# Work to complete:
Please reproduce the listing verbatim, without its images.

# The input:
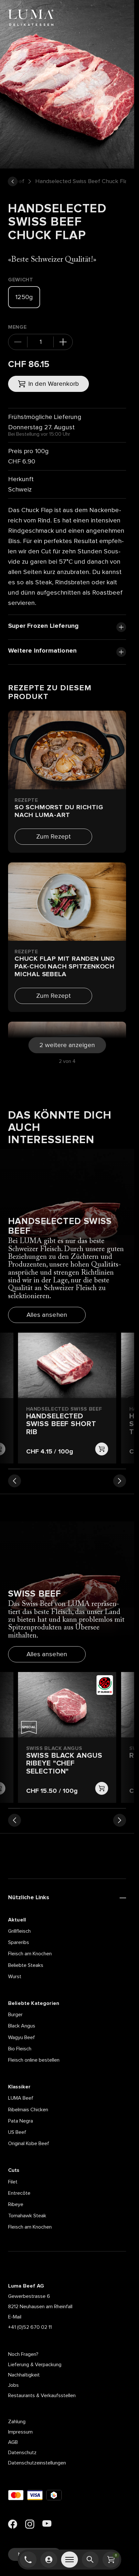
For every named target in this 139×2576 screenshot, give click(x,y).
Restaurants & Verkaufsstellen (42, 2395)
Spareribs (18, 1942)
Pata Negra (20, 2121)
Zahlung (17, 2421)
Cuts (14, 2170)
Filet (12, 2181)
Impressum (20, 2432)
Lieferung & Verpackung (34, 2364)
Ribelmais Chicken (28, 2109)
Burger (15, 2014)
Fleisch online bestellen (33, 2060)
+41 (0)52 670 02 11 (30, 2327)
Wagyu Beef (21, 2037)
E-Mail (14, 2316)
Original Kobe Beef (28, 2143)
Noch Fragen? (23, 2354)
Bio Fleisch (19, 2048)
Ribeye (15, 2204)
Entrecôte (19, 2193)
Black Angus (21, 2025)
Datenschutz (22, 2452)
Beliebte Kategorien (33, 2003)
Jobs (13, 2385)
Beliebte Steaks (25, 1965)
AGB (13, 2442)
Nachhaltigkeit (24, 2374)
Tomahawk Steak (27, 2215)
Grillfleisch (19, 1931)
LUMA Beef (20, 2098)
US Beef (17, 2132)
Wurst (14, 1976)
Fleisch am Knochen (30, 1953)
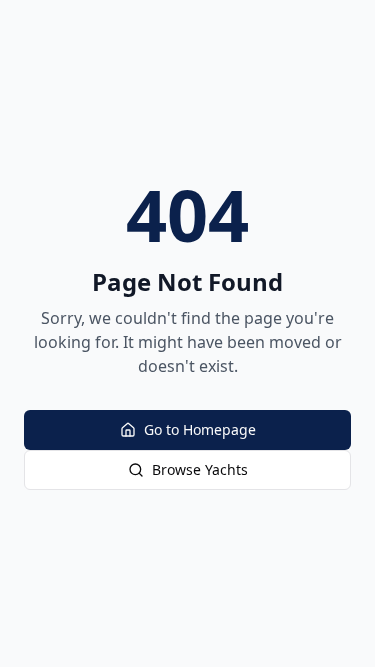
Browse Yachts (200, 469)
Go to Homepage (200, 429)
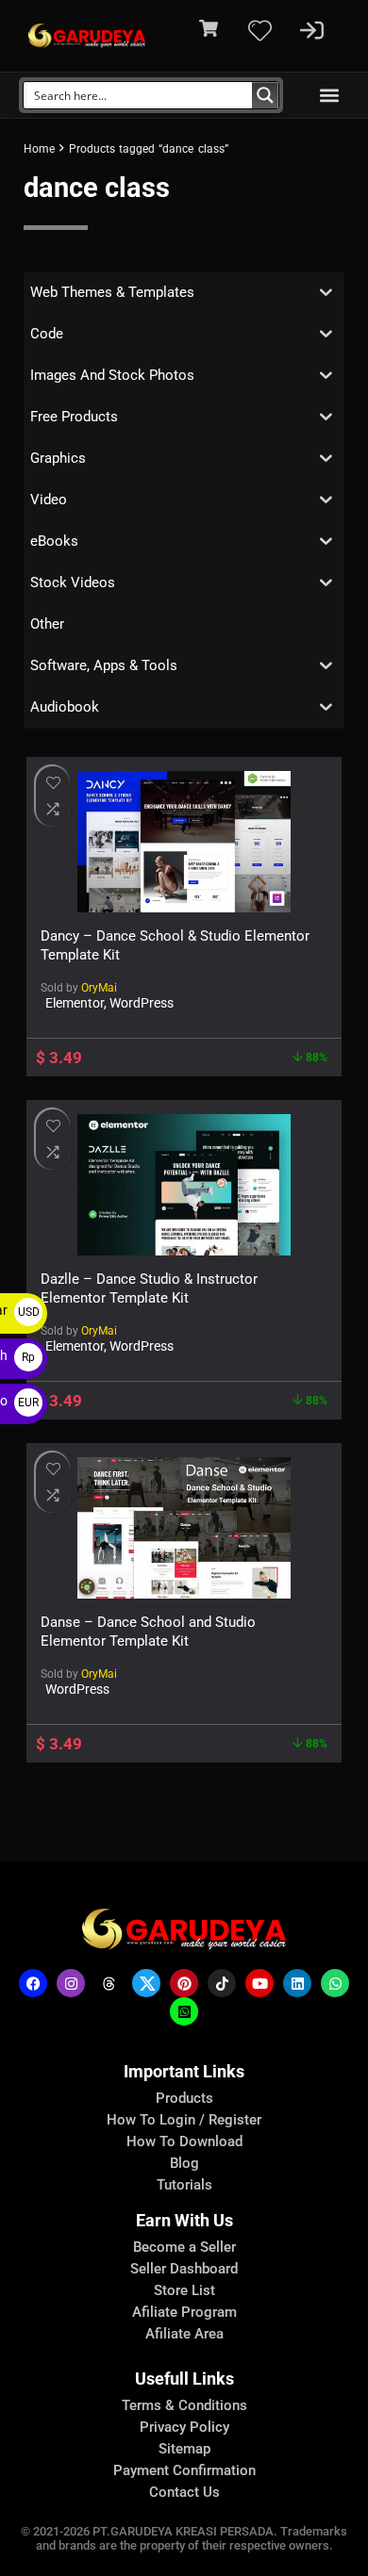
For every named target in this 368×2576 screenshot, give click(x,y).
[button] (328, 94)
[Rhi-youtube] (259, 1983)
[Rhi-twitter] (146, 1983)
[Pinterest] (184, 1983)
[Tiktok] (222, 1983)
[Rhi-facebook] (33, 1983)
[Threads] (108, 1983)
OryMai (99, 987)
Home (39, 149)
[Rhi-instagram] (71, 1983)
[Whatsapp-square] (184, 2011)
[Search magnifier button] (265, 95)
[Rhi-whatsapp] (335, 1983)
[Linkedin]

# Response:
For every named target in this 139×2576 screenshot, give click(x,y).
Restaurants & Verkaufsstellen (42, 2395)
Spareribs (18, 1942)
Pata Negra (20, 2121)
Zahlung (17, 2421)
Cuts (14, 2170)
Filet (12, 2181)
Impressum (20, 2432)
Lieferung & Verpackung (34, 2364)
Ribelmais Chicken (28, 2109)
Burger (15, 2014)
Fleisch online bestellen (33, 2060)
+41 (0)52 670 02 11 (30, 2327)
Wagyu Beef (21, 2037)
E-Mail (14, 2316)
Original Kobe Beef (28, 2143)
Noch Fragen? (23, 2354)
Bio Fleisch (19, 2048)
Ribeye (15, 2204)
Entrecôte (19, 2193)
Black Angus (21, 2025)
Datenschutz (22, 2452)
Beliebte Kategorien (33, 2003)
Jobs (13, 2385)
Beliebte Steaks (25, 1965)
AGB (13, 2442)
Nachhaltigkeit (24, 2374)
Tomahawk Steak (27, 2215)
Grillfleisch (19, 1931)
LUMA Beef (20, 2098)
US Beef (17, 2132)
Wurst (14, 1976)
Fleisch am Knochen (30, 1953)
Browse Yachts (200, 469)
Go to Homepage (200, 429)
For every named target in this 368×2576 screenshot, give click(x,y).
[button] (328, 94)
[Rhi-youtube] (259, 1983)
[Rhi-twitter] (146, 1983)
[Pinterest] (184, 1983)
[Tiktok] (222, 1983)
[Rhi-facebook] (33, 1983)
[Threads] (108, 1983)
OryMai (99, 987)
Home (39, 149)
[Rhi-instagram] (71, 1983)
[Whatsapp-square] (184, 2011)
[Search magnifier button] (265, 95)
[Rhi-whatsapp] (335, 1983)
[Linkedin]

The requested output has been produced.